Restate, word for word and with no pictures, the stretch of lines in the data below that begins at the line with "The image size is (974, 772)." and ends at the line with "the Back arrow", inclusive.

> [Material shown]
☆ ☆ ☆ ☆ ☆ ☆ ☆

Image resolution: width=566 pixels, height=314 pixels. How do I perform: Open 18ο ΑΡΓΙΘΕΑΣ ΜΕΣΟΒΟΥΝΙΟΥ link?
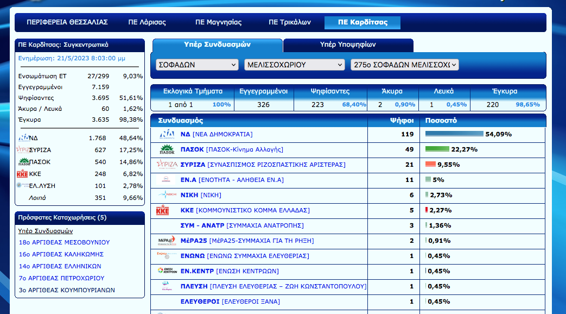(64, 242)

☆ ☆ ☆ ☆ ☆ ☆ ☆

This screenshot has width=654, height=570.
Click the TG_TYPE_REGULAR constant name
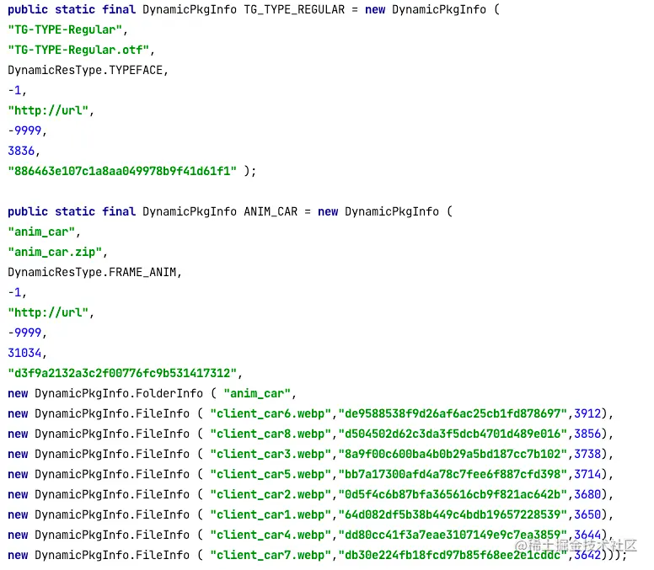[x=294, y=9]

☆ ☆ ☆ ☆ ☆ ☆ ☆

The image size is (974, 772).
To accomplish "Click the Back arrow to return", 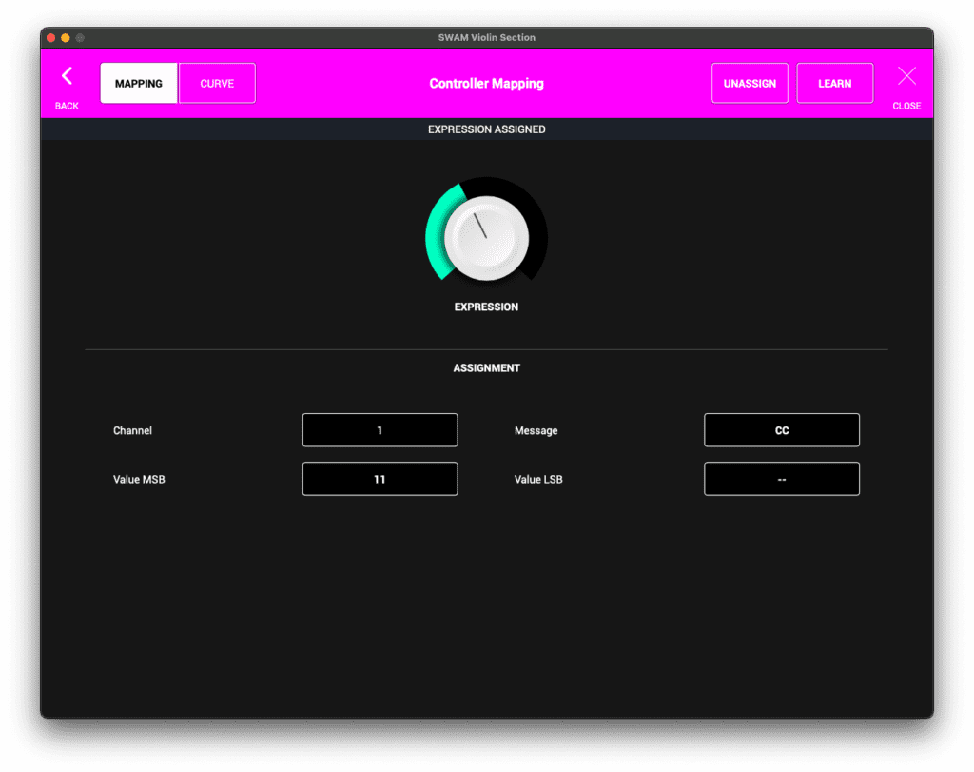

☆ ☆ ☆ ☆ ☆ ☆ ☆

> [Output below]
The image size is (974, 772).
To accomplish "Click the Back arrow to return", 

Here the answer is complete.